Financial advisor at the International Monetary Fund (IMF), Tobias Adrian, identified four reasons to consider tokenized assets a risk to the global financial system.
According to the expert, the first risk lies in the incompatibility of tokenization platforms operating on different standards. Such fragmentation has the potential to divide liquidity among isolated digital repositories, reduce the efficiency of settlements, and impair the convertibility of assets at their nominal value.
The second risk pertains to the threat to financial stability. The expert believes that automatically generated requirements for additional collateral, real-time settlements, and automated operations—where one action triggers a series of subsequent actions based on predetermined rules—significantly reduce the time available for regulatory intervention in unforeseen circumstances. Adrian expresses concern that regulators and companies may not be able to intervene in the payment process before the situation spirals out of control.
The third risk: tokenized settlements may occur across multiple jurisdictions and be conducted through shared ledgers. However, in the event of any issues, the freezing of assets or enforcement actions must be carried out according to the laws of each individual country, states the financial consultant. When international regulators need to act swiftly, they may face disagreements in resolving the issue, or the situation could become stalled, he warns.
The fourth problem of tokenization, according to Adrian, involves dollar-pegged stablecoins, which are deemed particularly hazardous for developing nations. The financial consultant believes that dollar-linked stablecoins could replace local currencies and undermine the monetary sovereignty of countries with weak economies, as central banks would be unable to regulate private tokens.
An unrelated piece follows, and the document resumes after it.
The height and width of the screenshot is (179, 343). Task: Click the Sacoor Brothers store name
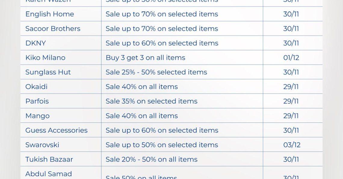click(53, 29)
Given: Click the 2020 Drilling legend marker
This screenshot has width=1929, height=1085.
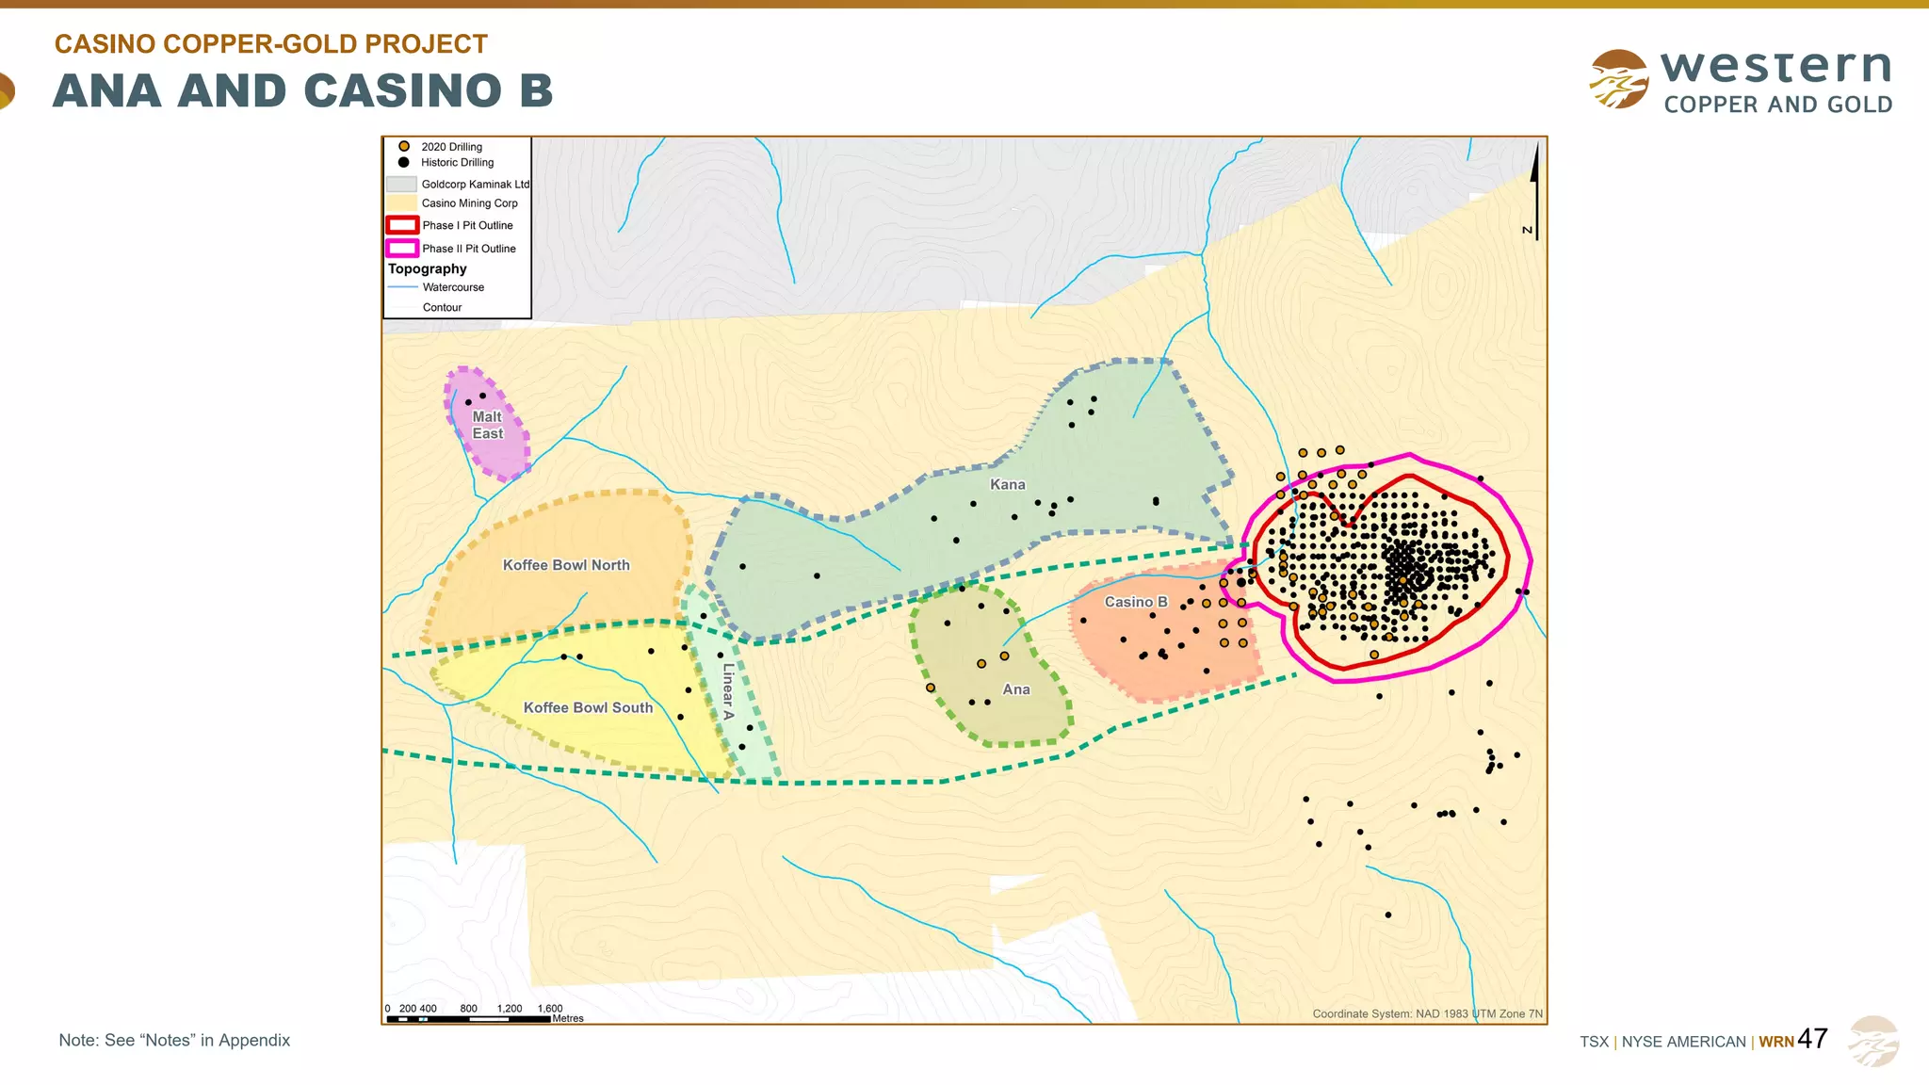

Previously, the IMF has expressed concerns that stablecoins could supplant traditional money and hinder central banks’ ability to manage capital flows.
According to data from the RWA.xyz platform, the total value of tokenized real-world assets (RWA) increased by 4% over the past month, reaching $26.7 billion. The overall nominal value of RWA, including assets not distributed among investors, rose by 31% in a month to $441.3 billion. The number of holders of tokenized assets grew by 5.5% over the month, totaling 710,792.
Last year, IMF Director Kristalina Georgieva urged central banks to test and launch their own central bank digital currencies (CBDCs) as soon as possible to prevent stablecoins from becoming a threat to bank lending.